Wahlärztinnen und -ärzten soll in Zukunft die Pflicht zukommen, einen Teil ihrer Patientinnen und Patienten zu Kassentarif zu behandeln. So sehen es zumindest die Pläne des SPÖ-Vorsitzenden Andreas Babler vor. Ein „Behandlungssicherungsgesetz“ soll Patienten garantieren, innerhalb von 14 Tagen einen Termin bei einem Facharzt zu erhalten. Im Notfall sollen dazu auch Wahlärzte herangezogen werden. Die Ärztekammer und die Oppositionsparteien kritisieren den Vorstoß.
Verpflichtung zur Behandlung von Kassenpatienten/-innen
Wer in Österreich einen Termin bei einem Facharzt benötigt, muss im Kassensystem lange warten. Anders sieht das bei Wahlärzten aus: Termine sind deutlich rascher zu bekommen. Dafür müssen Patienten selbst zahlen. Babler möchte nun eingreifen und gesetzlich sicherstellen, dass Facharzttermine innerhalb von 14 Tagen garantiert wird. Zu diesem Zweck sollen auch die Wahlärzte in die Pflicht genommen werden und „im Notfall“ einen Teil ihrer Patienten nach Kassentarif behandeln.
Konkret sehen die Pläne des SPÖ-Vorsitzenden so aus: Finden Personen keinen Facharzt, wenden sie sich zunächst an die Gesundheitshotline 1450. Die versucht, wohnortnah einen fachspezifischen Mediziner zu vermitteln. In Fällen, wo dies nicht gelingt, sollen Patienten an Primärversorgungseinrichtungen oder Erstversorgungszentren verwiesen werden. Sind dort auch keine Termine mehr frei, sollen Wahlärzte einspringen – als „ultima ratio“, wie Babler betont. Ein Behandlungssicherheitsgesetz soll eine Behandlungsquote von 10 Prozent verankern.

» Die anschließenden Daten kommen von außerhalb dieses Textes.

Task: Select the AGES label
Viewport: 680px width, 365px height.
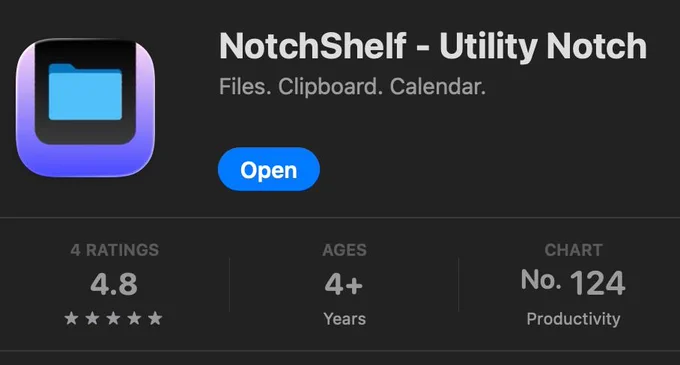Action: click(344, 250)
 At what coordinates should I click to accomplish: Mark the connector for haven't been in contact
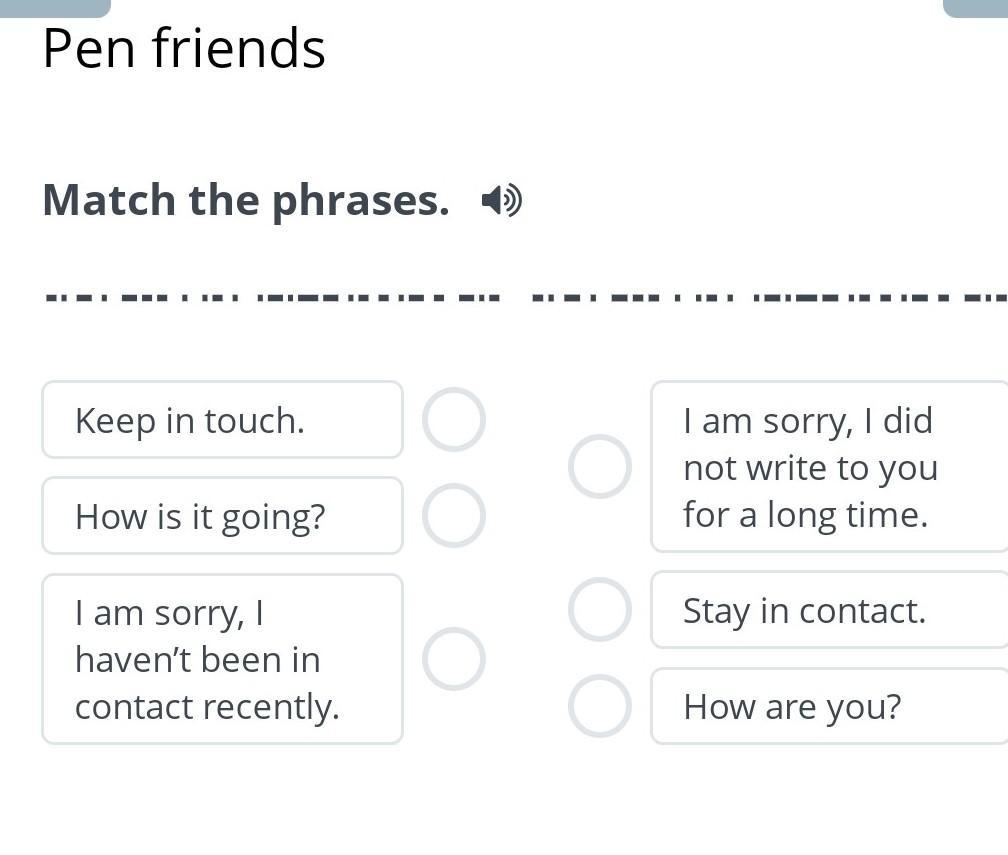454,659

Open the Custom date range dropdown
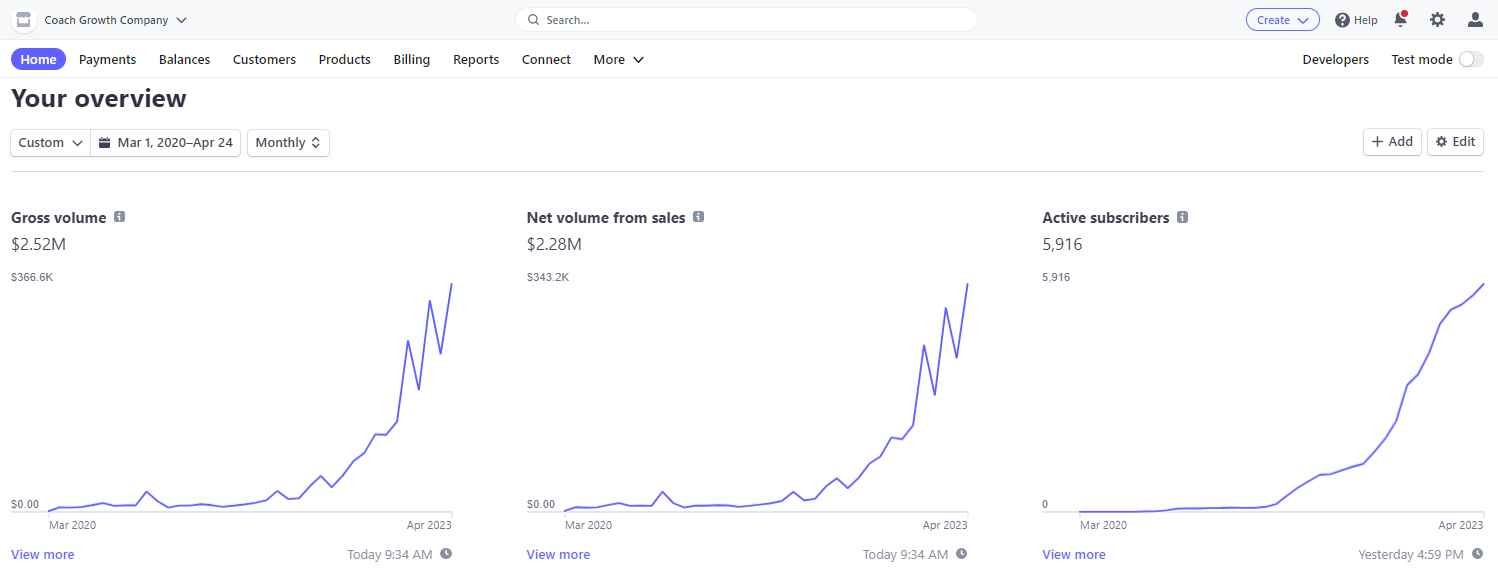(50, 143)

Diesen Plänen zufolge sollen die Behandlungen stets im Fachbereich der Wahlärzte erfolgen und mit einem Krankenversicherungsträger zum Kassentarif abgerechnet werden. Bevor eine gesetzliche Verpflichtung festgeschrieben wird, möchte Babler den Medizinern zudem die Möglichkeit einer Selbstverpflichtung zur Teilnahme an diesen Notfallversorgungsplänen geben. Halten sich Wahlärzte nicht an die Verpflichtung, soll ihnen die Möglichkeit genommen werden, Rechnungen für einen teilweisen Kostenersatz an die Sozialversicherung zu stellen. Damit würden sie rein als Privatärzte fungieren.

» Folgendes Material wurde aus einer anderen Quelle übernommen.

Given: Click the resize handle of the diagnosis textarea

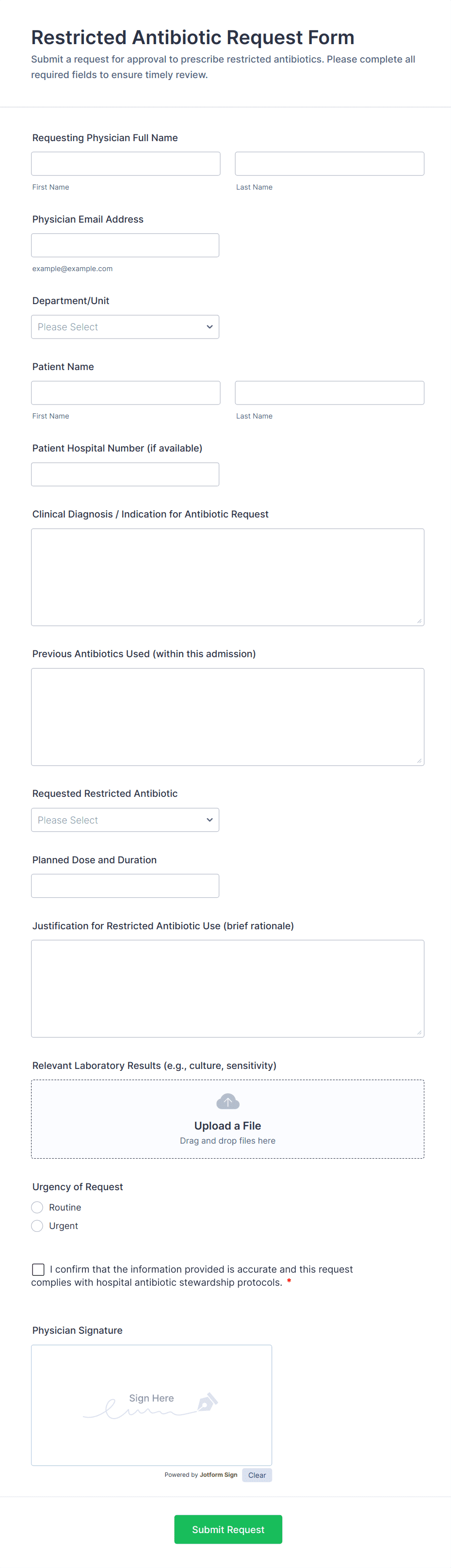Looking at the screenshot, I should (419, 620).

Pläne stoßen bei der Ärztekammer auf Kritik
Bei der Österreichischen Ärztekammer (ÖÄK) stoßen Bablers Pläne auf Kritik. Insbesondere die Androhung von Strafmaßnahmen hält die Kammer für inakzeptabel. Die derzeitigen Versorgungsprobleme und die langen Wartezeiten für Patienten seien darauf zurückzuführen, dass die Politik die Herausforderungen im Gesundheitssystems über Jahre hinweg ignoriert habe, bemerkt der Präsident der Österreichischen und der Wiener Ärztekammer, Johannes Steinhart, in einer Aussendung. Wahlärzten kämen zudem versorgungsrelevante Aufgaben zu: Unter anderem würden sie den Sozialversicherungen und den öffentlichen Spitälern Kosten ersparen.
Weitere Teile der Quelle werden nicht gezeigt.